WHAT YOU SHOULD DO: Extract the text of each row below verbatim, omitting all pictures from your response.

PROVIDED INFORMATION:
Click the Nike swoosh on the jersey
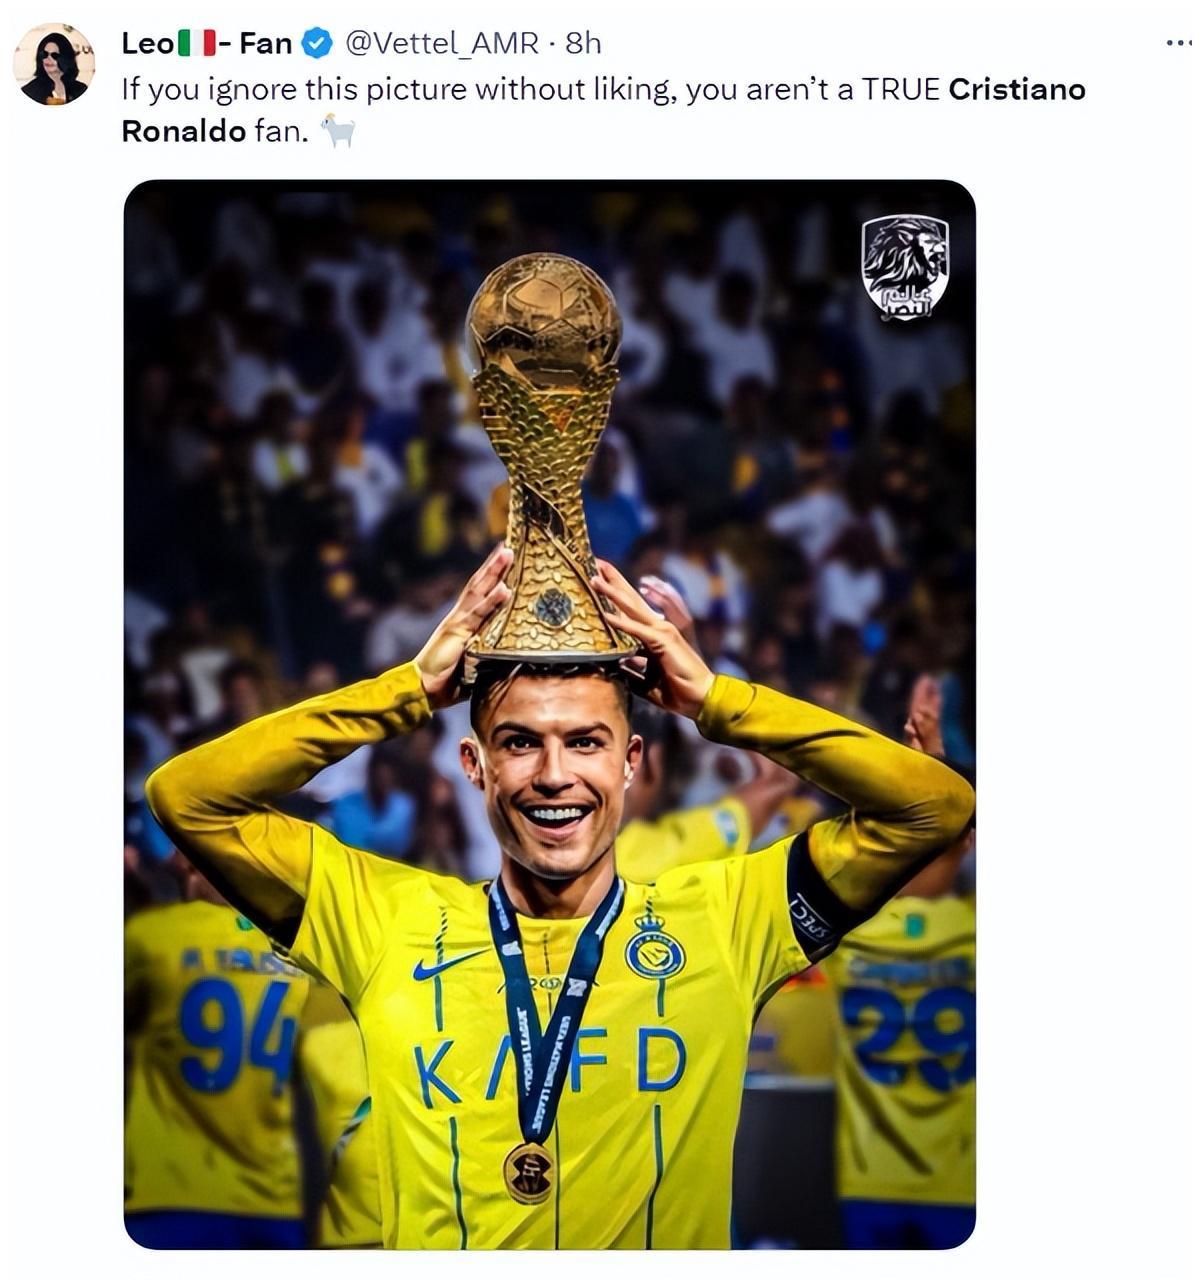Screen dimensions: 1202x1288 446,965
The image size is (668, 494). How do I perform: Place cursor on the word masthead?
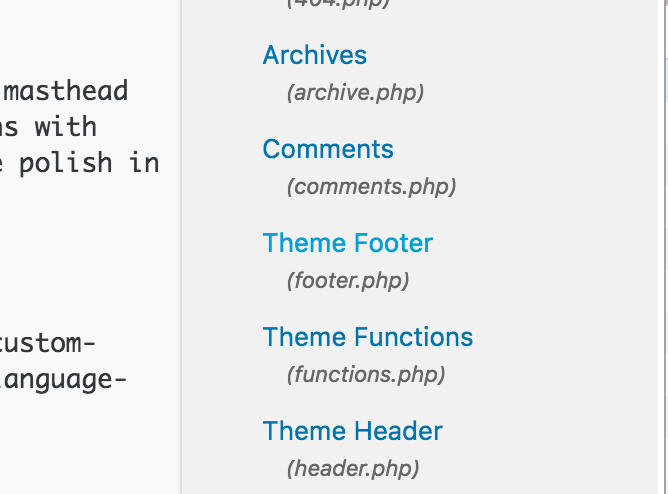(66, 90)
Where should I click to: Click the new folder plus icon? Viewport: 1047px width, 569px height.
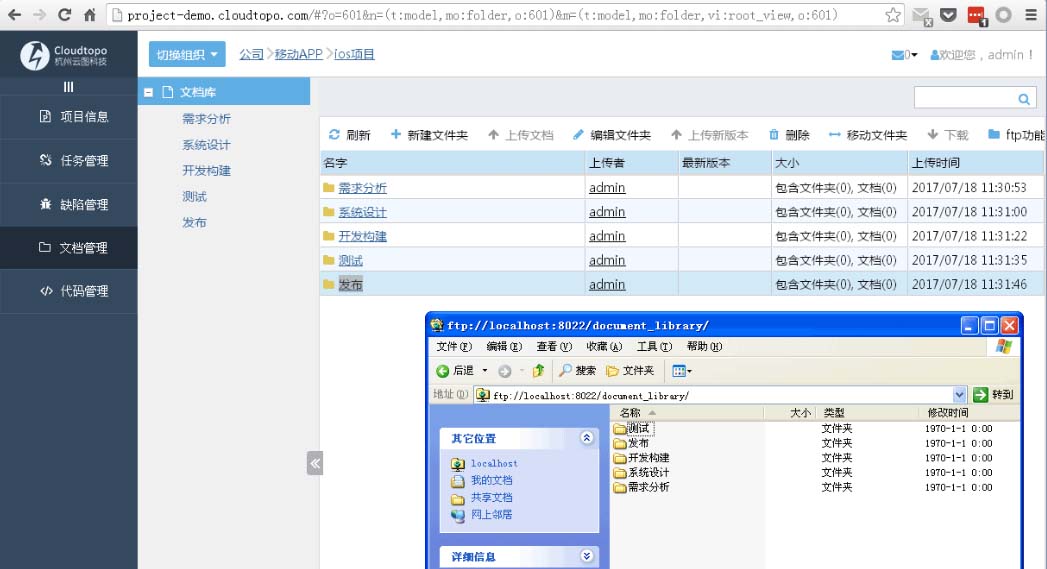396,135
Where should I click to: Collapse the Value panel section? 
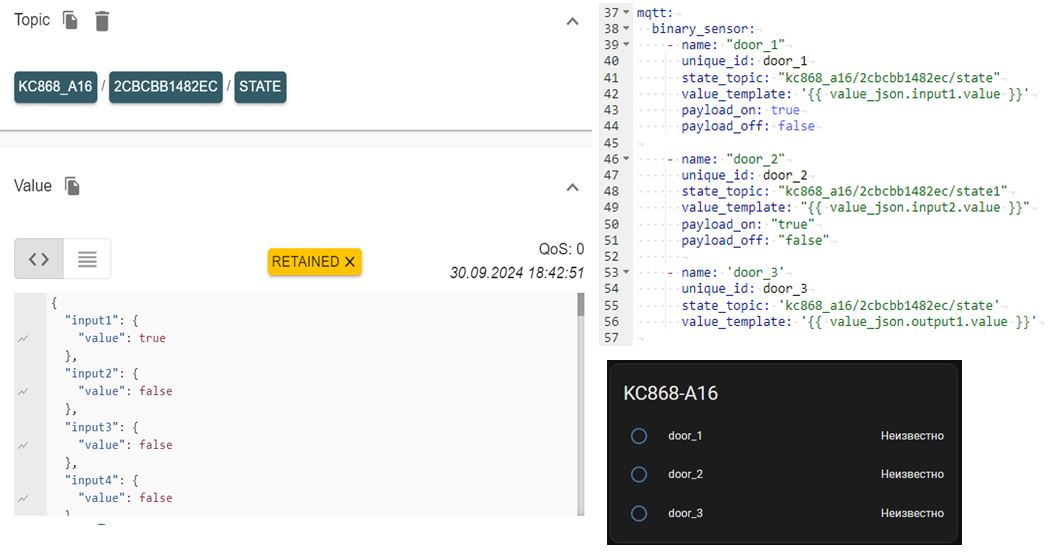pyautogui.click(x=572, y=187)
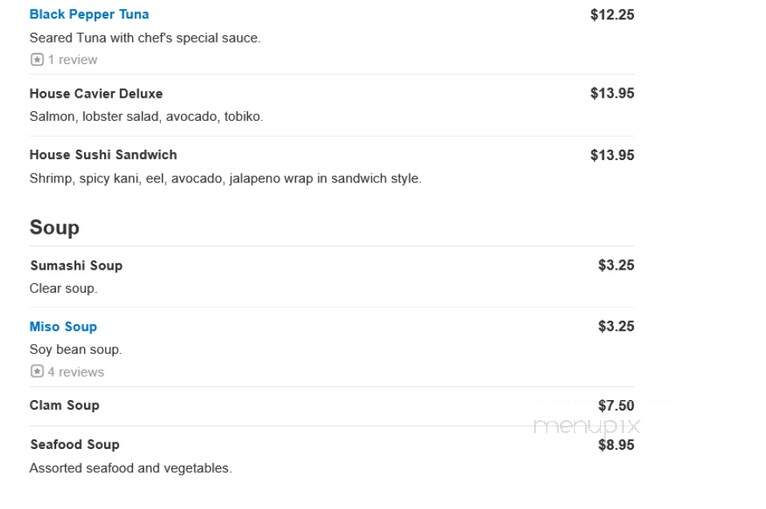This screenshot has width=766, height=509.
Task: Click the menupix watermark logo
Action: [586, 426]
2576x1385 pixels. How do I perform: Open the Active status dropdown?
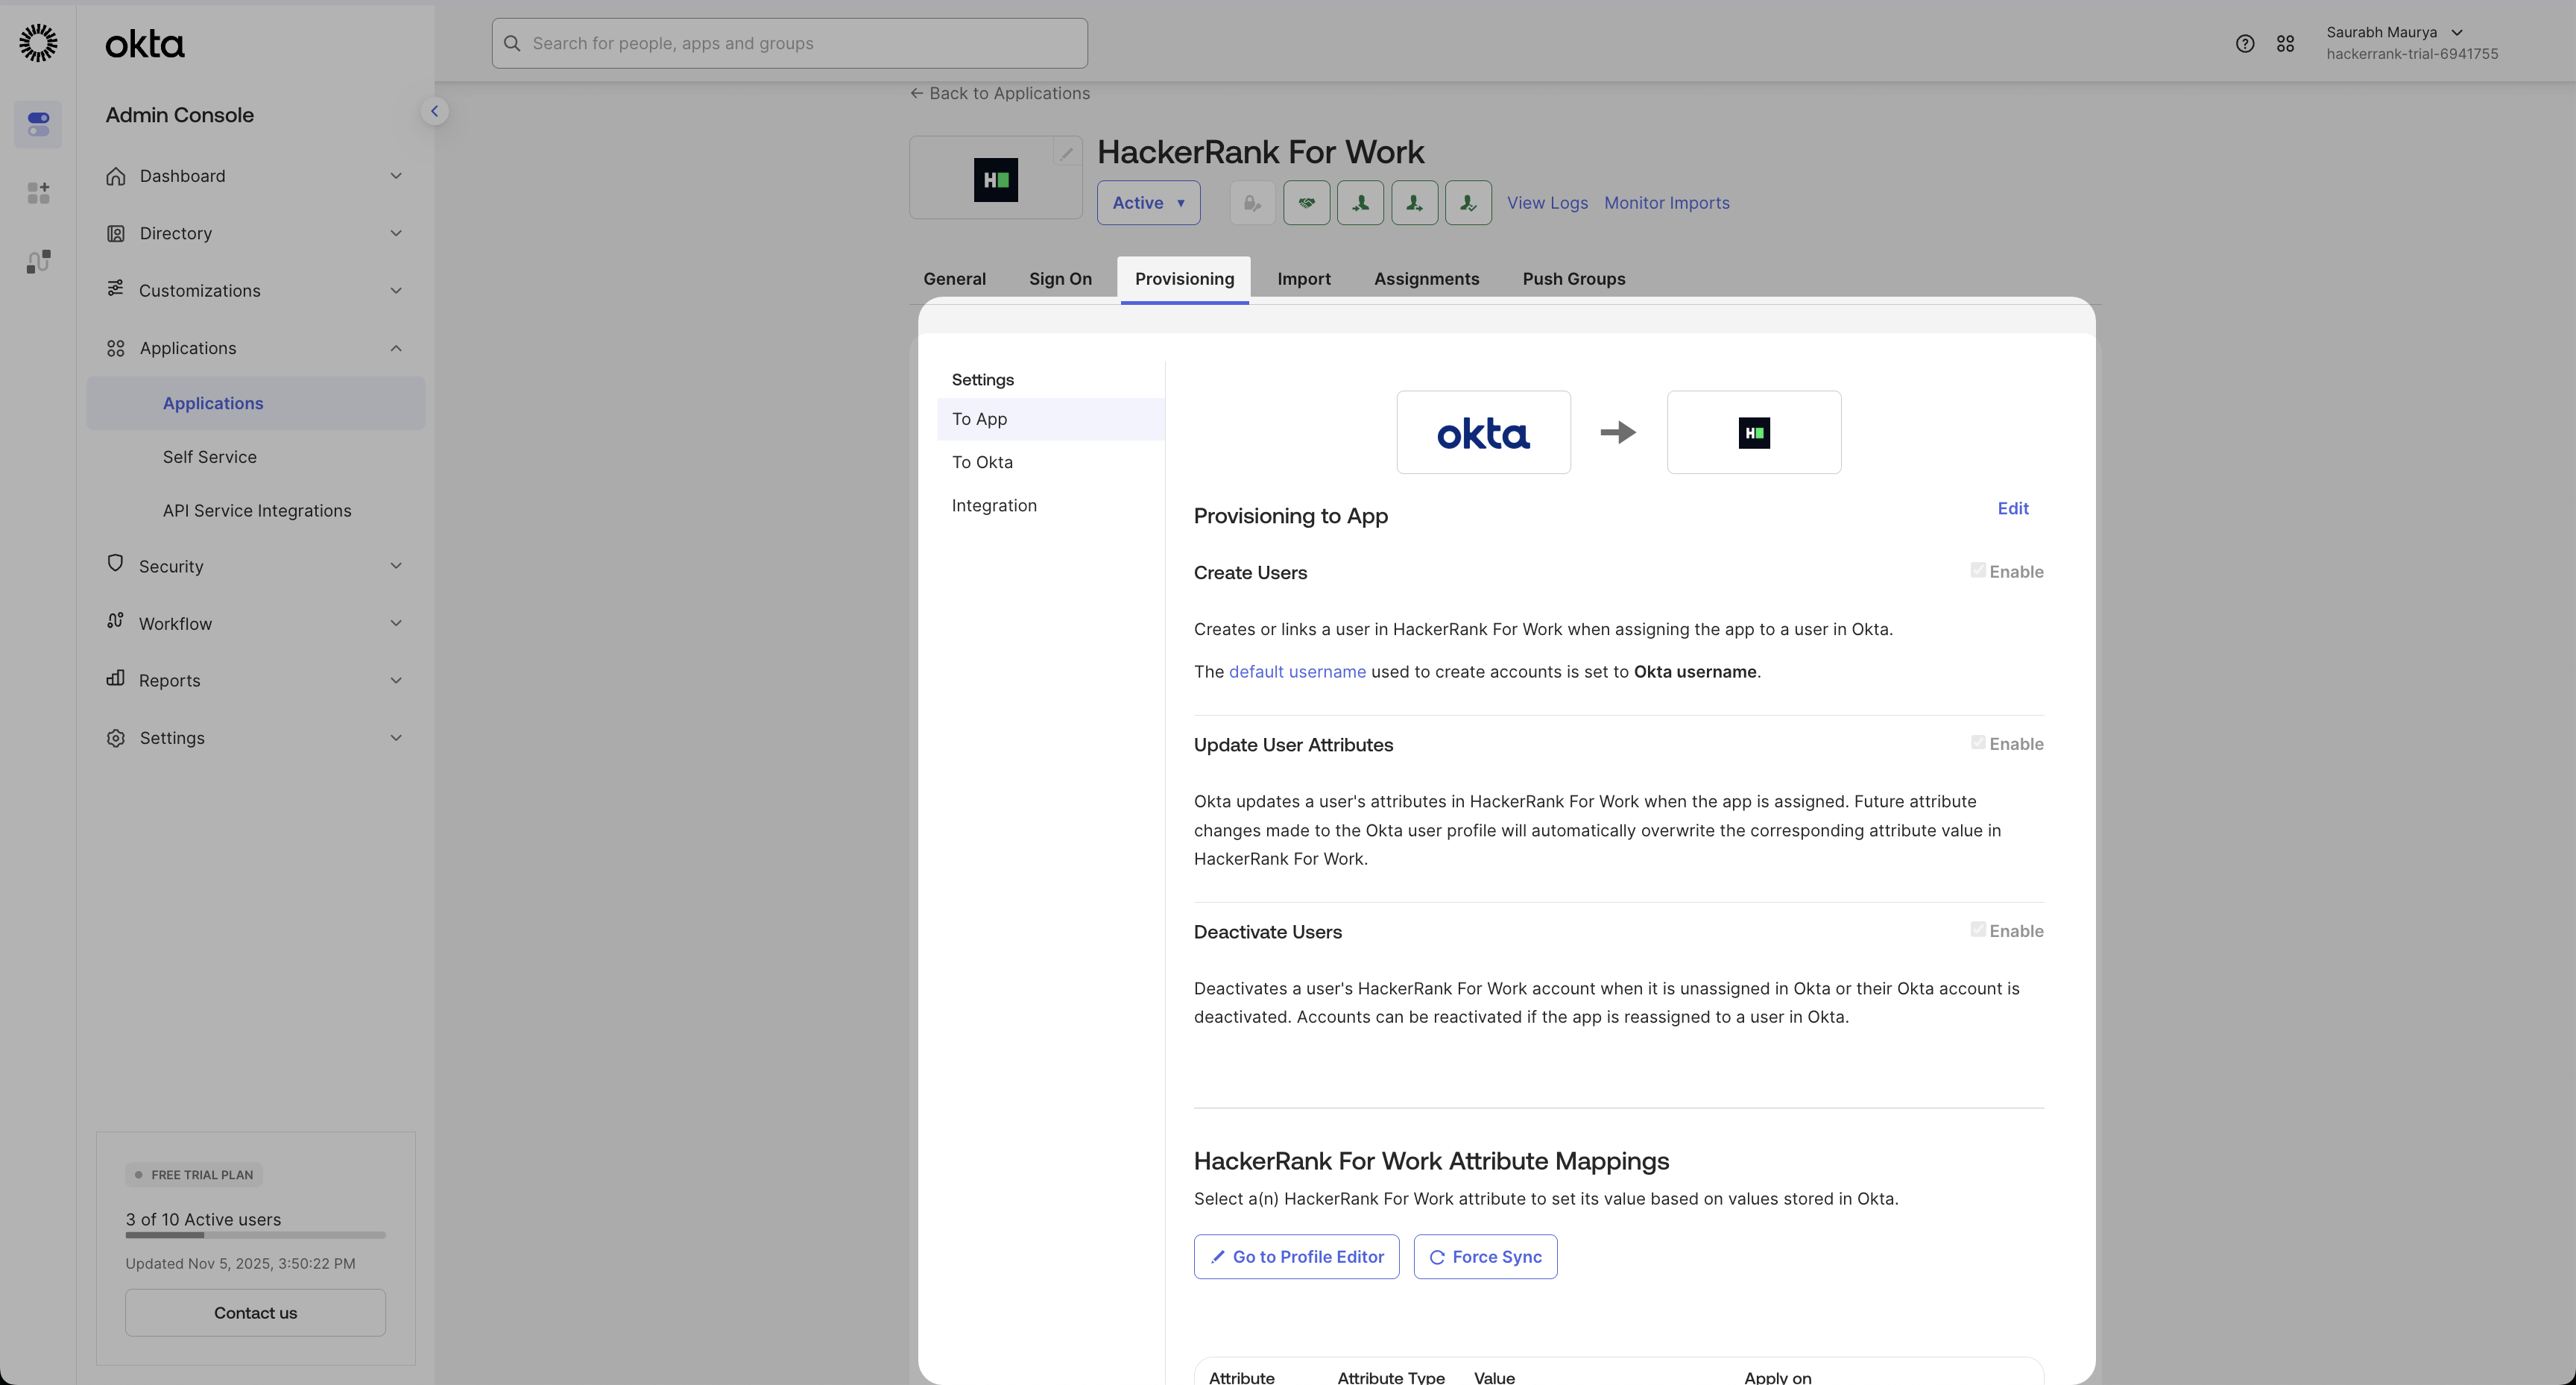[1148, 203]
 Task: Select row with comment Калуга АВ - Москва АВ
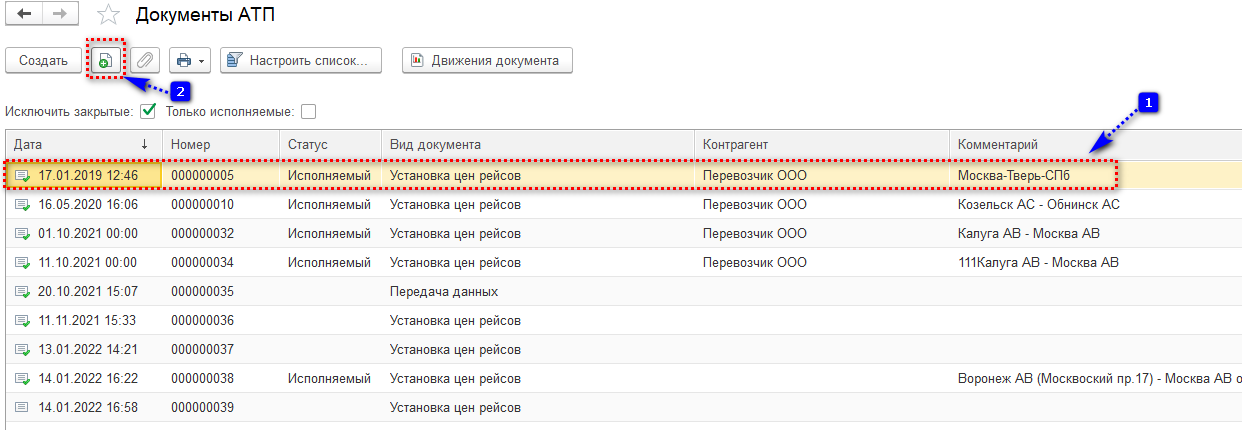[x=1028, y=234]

THE ANSWER:
Click the Nike swoosh on the jersey
Screen dimensions: 1202x1288 446,965
The image size is (668, 494). How do I perform: Place cursor on the word masthead?
(66, 90)
Where should I click to: Click the new folder plus icon? Viewport: 1047px width, 569px height.
396,135
Where should I click to: Collapse the Value panel section? 
pyautogui.click(x=572, y=187)
This screenshot has width=766, height=509.
Task: Click the menupix watermark logo
Action: [586, 426]
2576x1385 pixels. How do I perform: Open the Active status dropdown?
[1148, 203]
 Task: Select row with comment Калуга АВ - Москва АВ
[x=1028, y=234]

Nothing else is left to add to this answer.